LaRouche's years as a Trotskyist

  • Lyndon LaRouche comes clean (more or less) about his Trotskyist past. The NCLC chairman wrote this mimeographed memoir, "How the Workers League Decayed," in 1970, when he was still on the left and didn't yet need to rewrite his past. Here we have a detailed and psychologically revealing account that utterly refutes his later claim that he had infiltrated the left as a patriot in order to sabotage it and rescue young people from its clutches. The document also reveals how LaRouche's experiences with the SWP and with Gerry Healy, the leader of a cult-like British Trotskyist sect, helped him develop the ideas and methods that would result in the transformation of the NCLC into a full-blown cult in the mid-1970s.

  • LaRouche article (1962) on Erich Fromm. This article from the SWP's theoretical journal foreshadows LaRouche's later views and rhetorical style.

  • Former Trotskyist Tim Wohlforth on LaRouche. Author of The Prophet's Children remembers LaRouche from the Socialist Workers Party and later from an SWP splinter group.

Stored data —

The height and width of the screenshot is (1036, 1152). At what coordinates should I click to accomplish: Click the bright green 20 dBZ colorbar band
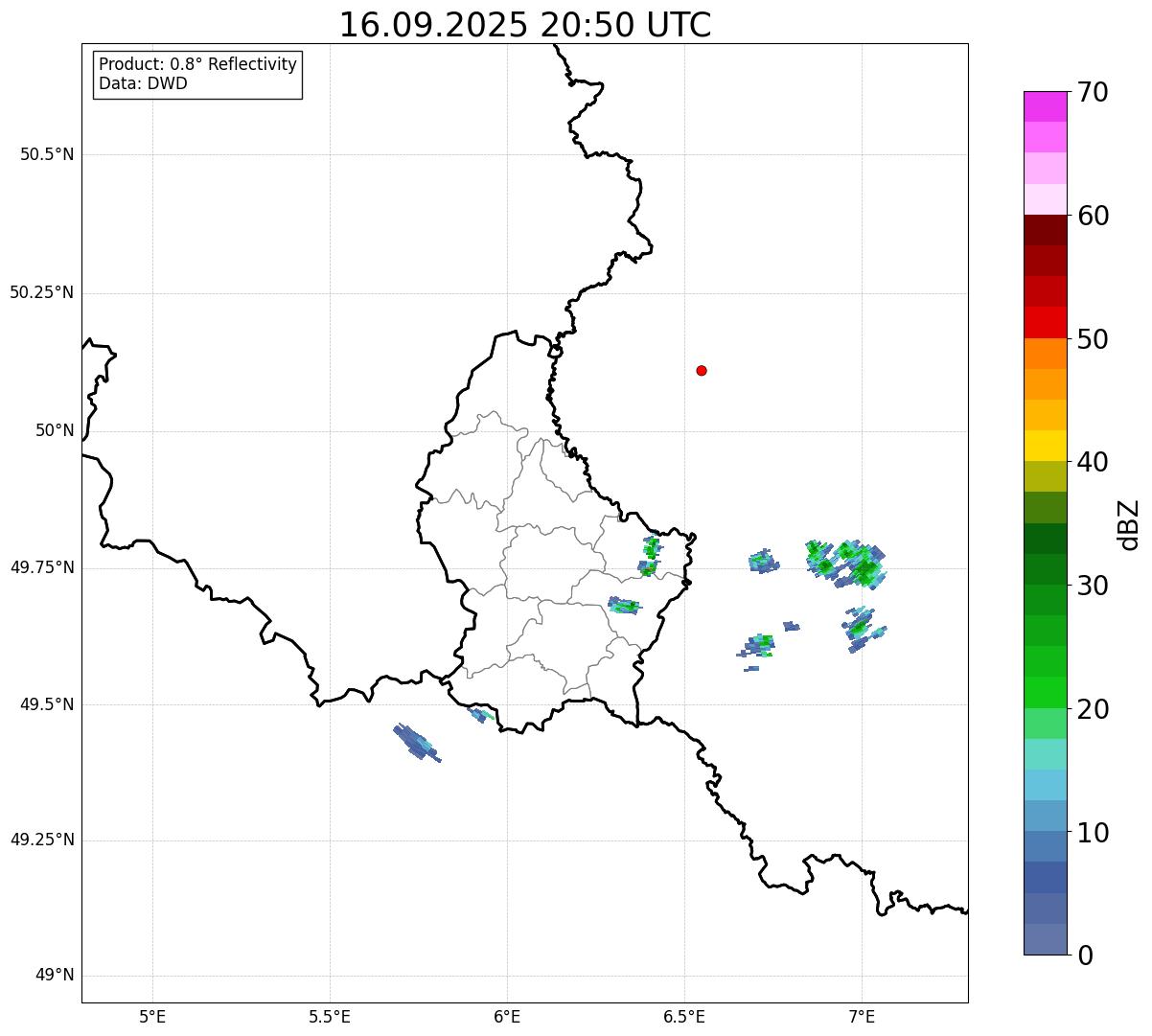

Tasks to carry out —
[1] Copy the passage of the page on LaRouche's years as a Trotskyist from "LaRouche's years as" to "in the mid-1970s.".
[2] According to the page on LaRouche's years as a Trotskyist, in what year did LaRouche write the memoir "How the Workers League Decayed"?
[3] Continue the page on LaRouche's years as a Trotskyist from its final sentence.

Answers per task —
[1]
LaRouche's years as a Trotskyist

  • Lyndon LaRouche comes clean (more or less) about his Trotskyist past. The NCLC chairman wrote this mimeographed memoir, "How the Workers League Decayed," in 1970, when he was still on the left and didn't yet need to rewrite his past. Here we have a detailed and psychologically revealing account that utterly refutes his later claim that he had infiltrated the left as a patriot in order to sabotage it and rescue young people from its clutches. The document also reveals how LaRouche's experiences with the SWP and with Gerry Healy, the leader of a cult-like British Trotskyist sect, helped him develop the ideas and methods that would result in the transformation of the NCLC into a full-blown cult in the mid-1970s.

[2] 1970

[3]
  • Feminist-socialist Clara Fraser remembers LaRouche from his days in the SWP. Excerpt is from Fraser's Revolution, She Wrote (1986).

  • LaRouche article (1977) about his clash with a college classmate 30 years earlier. LaRouche still worried his grudge, like a dog with a bone, 30 years after Murray Gart unwisely tried to give him some friendly advice while they were both politically active students at Northeastern University.

  • LaRouche the Trotskyist as business consultant (circa 1963-64): "Shoe Data Processing Comes of Age." Here is a report that LaRouche prepared for either a single shoe company or for the shoe industry as a whole on the adoption of keypunch data processing. It is so clearly and concisely written that I suspect his then partner Carol probably produced the final draft. Yet it bears a certain tone of grandiosity (as in the remarks about "tycoons") and a certain lack of social grace (as in advising shoe executives not to "steal") that suggests Lyndon didn't accept all of her changes. I would suspect that the executives who ordered this report found it well worth the money spent, but were left scratching their heads a little about its author.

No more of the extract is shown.